Saturday, January 29, 2011

Reflections for 1/29/11

"There would be a strong argument for saying that much of the most powerful preaching of our time is the preaching of the poets, playwrights, novelists because it is often they better than the rest of us who speak with awful honesty about the absence of God in the world and about the storm of his absence, both without and within, which because it is unendurable unlivable, drives us to look to the eye of the storm."(F. Buechner "Listening to Your Life" p.25)

There are times when I have certainly read a book or a poem, seen a play or a movie and said, wow that really had something to say. Certainly more than one sermon preached in a church has drawn from sources that aren't intentionally religious and yet speak so eloquently on the some of the core topics that faith usually addresses.

And perhaps it is easier for those outside of the religious establishment to speak of the sensing of the absence of God, because those of us with religious convictions aren't supposed to have doubts. We are supposed to see God everywhere and at all times.

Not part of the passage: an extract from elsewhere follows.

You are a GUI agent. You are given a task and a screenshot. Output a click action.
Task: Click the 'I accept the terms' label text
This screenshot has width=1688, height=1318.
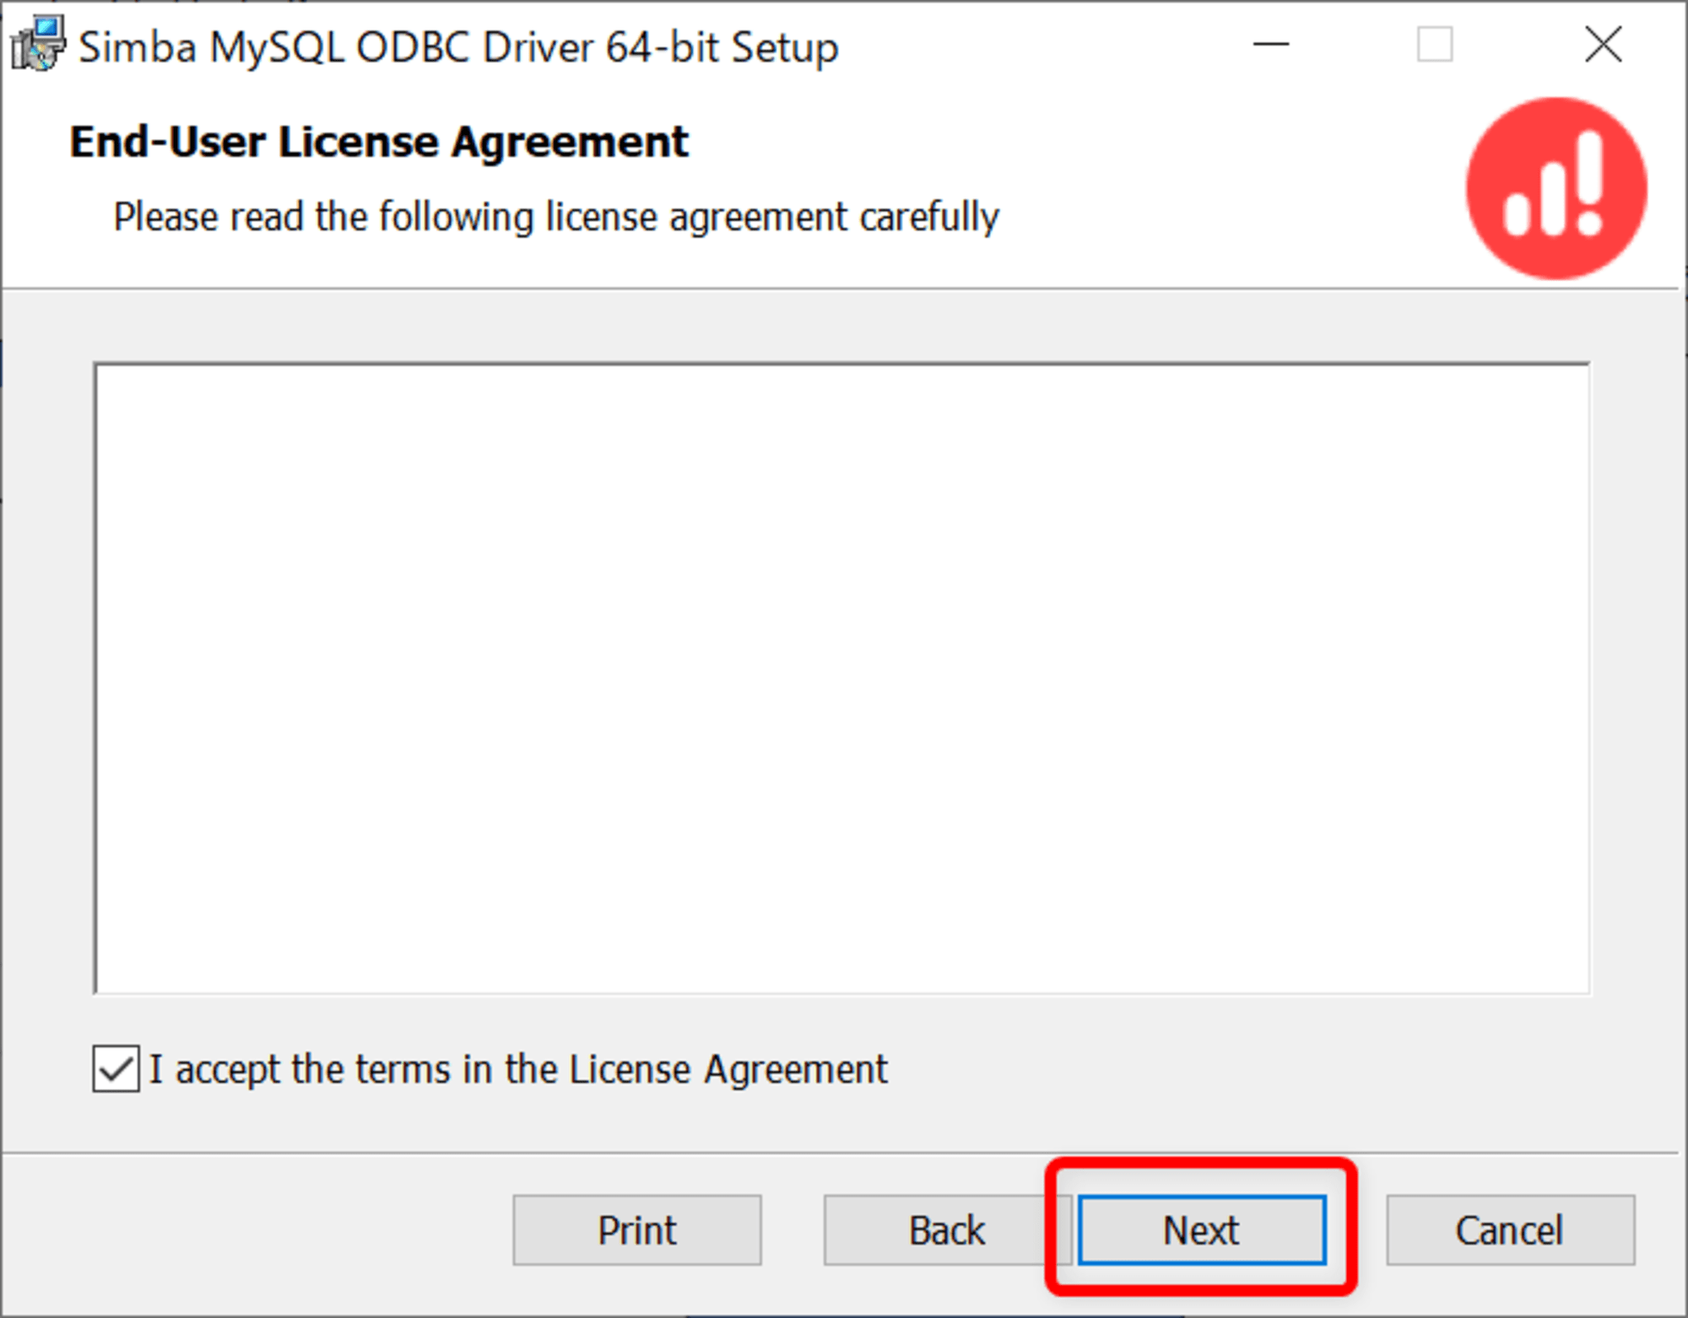(518, 1069)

Or at least that's what others project onto us.

The real truth is that much like those secular writers and even some of the Biblical writers we also know from experience when God feels distant to us or even absent.  It is when life is coming on stronger than the most violent weather phenomenon.

And yet as a person of faith I do know that when I'm caught in that storminess that often is a part of being alive, by facing the eye and finding God in it.  As  I recall the eye is that calm between.